TRECHO DO TEXTO
“Juízes não são justiceiros e devem se ater às provas”

Por Suélen Ramos

A Associação dos Magistrados Catarinenses (AMC) dá seguimento à série de entrevistas sobre o julgamento da Ação Penal 470 – o "Mensalão" – pelo Supremo Tribunal Federal (STF), com a análise crítica de Magistrados do Poder Judiciário de Santa Catarina, sobre o tema. Na quarta entrevista da série, o Juiz Fernando de Castro Faria, da comarca de Joinville, opina sobre o andamento do julgamento iniciado em 2 de agosto e que, até o momento, condenou 22 dos 38 réus, dentre eles o Deputado Federal do PT, João Paulo Cunha, o ex-diretor de marketing do Banco do Brasil, Henrique Pizzolato, a ex-presidente do Banco Rural, Kátia Rabello e o ex-tesoureiro do PL Jacinto Lamas.

DADOS FORNECIDOS
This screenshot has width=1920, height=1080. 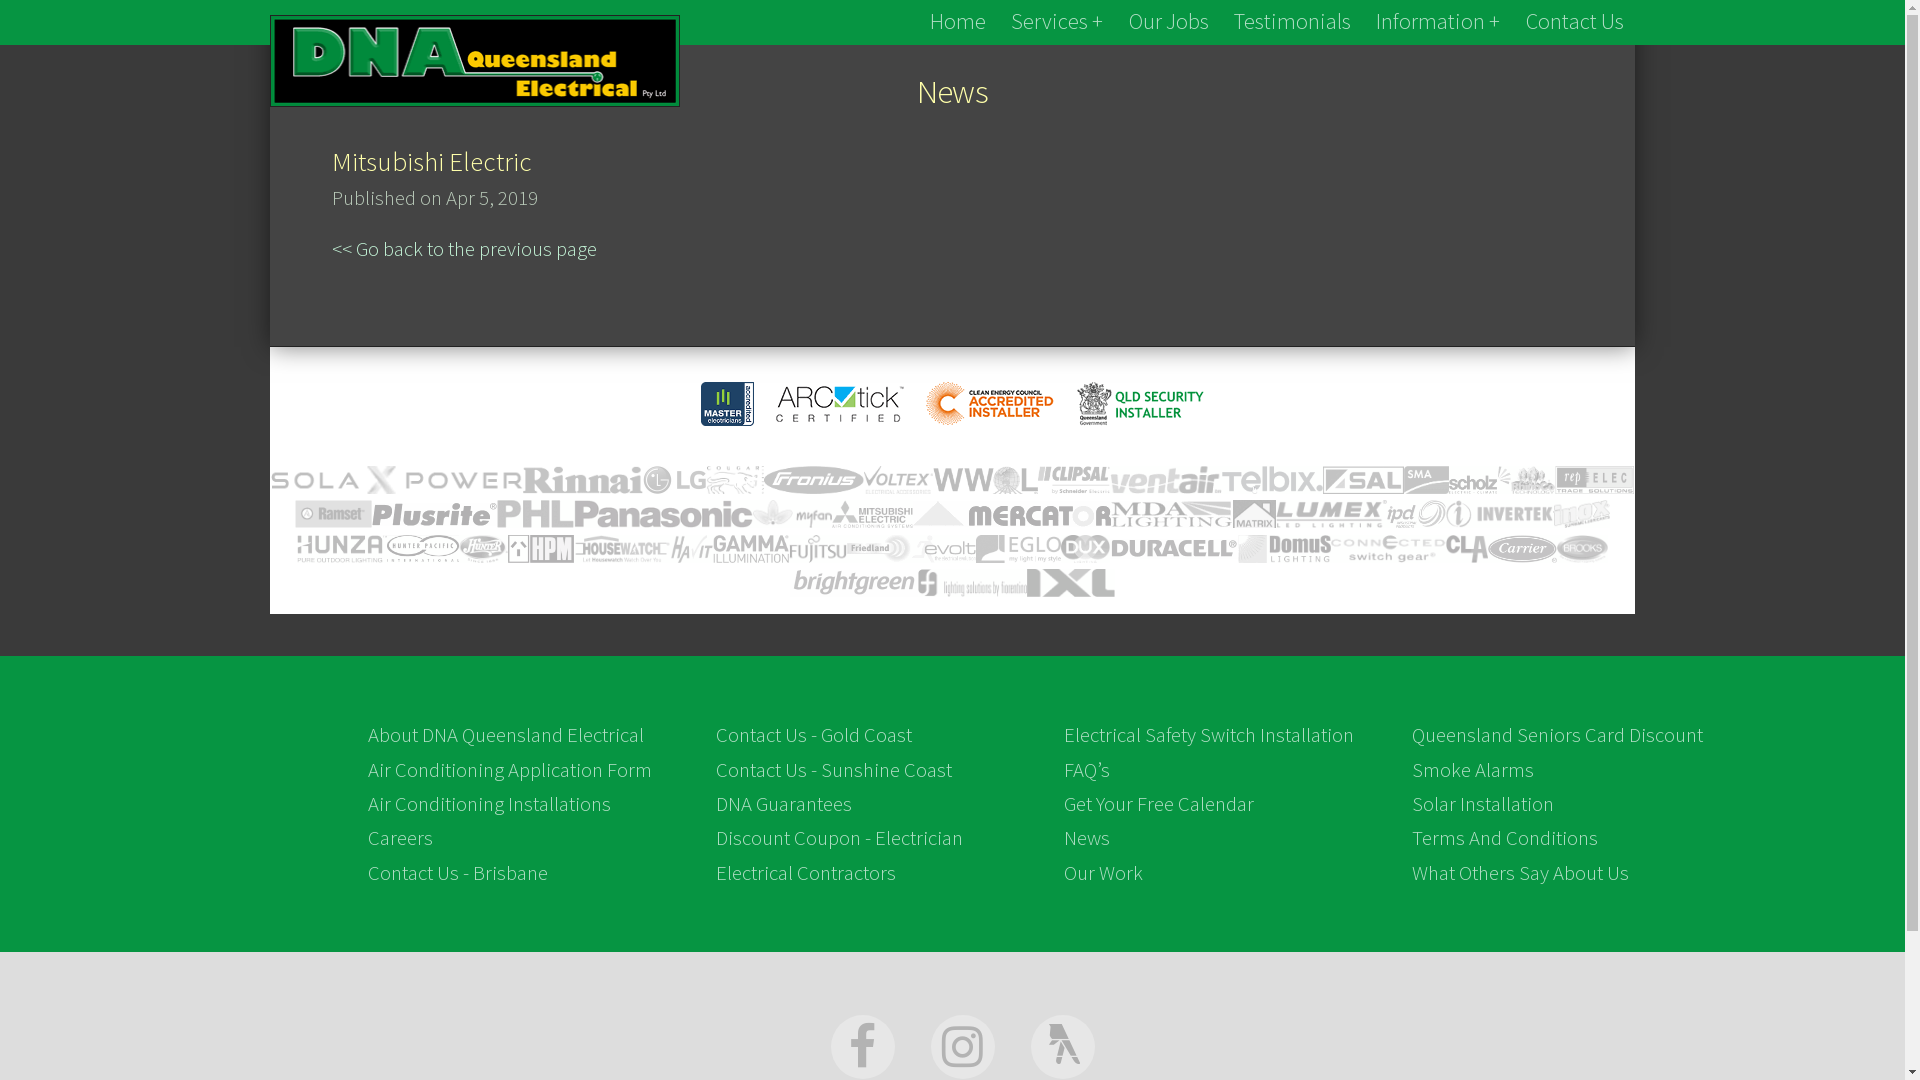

EXERCÍCIO ESCRITO 1
No texto sobre o julgamento do Mensalão, de qual comarca é o juiz Fernando de Castro Faria?
EXERCÍCIO ESCRITO 2
Retome o texto sobre o julgamento do Mensalão a partir do ponto em que ele para.
Os dados formam um material à parte e não têm ligação com o texto.

RESULTADO DO EXERCÍCIO 1
Da comarca de Joinville.

RESULTADO DO EXERCÍCIO 2
Na entrevista, o Magistrado afirma que o trabalho dos Ministros não tem sofrido influências políticas e que, independente da imagem que será refletida do STF por conta do julgamento do Mensalão, é muito importante que as provas sejam rigorosamente analisadas para evitar que sejam cometidas injustiças, por conta da pressão popular.

 

"Juízes não são justiceiros e devem se ater às provas"

 

O senhor acredita que a opinião pública nesse momento sobre o Supremo Tribunal Federal (STF) pode atrapalhar ou até mesmo influenciar no julgamento do mensalão?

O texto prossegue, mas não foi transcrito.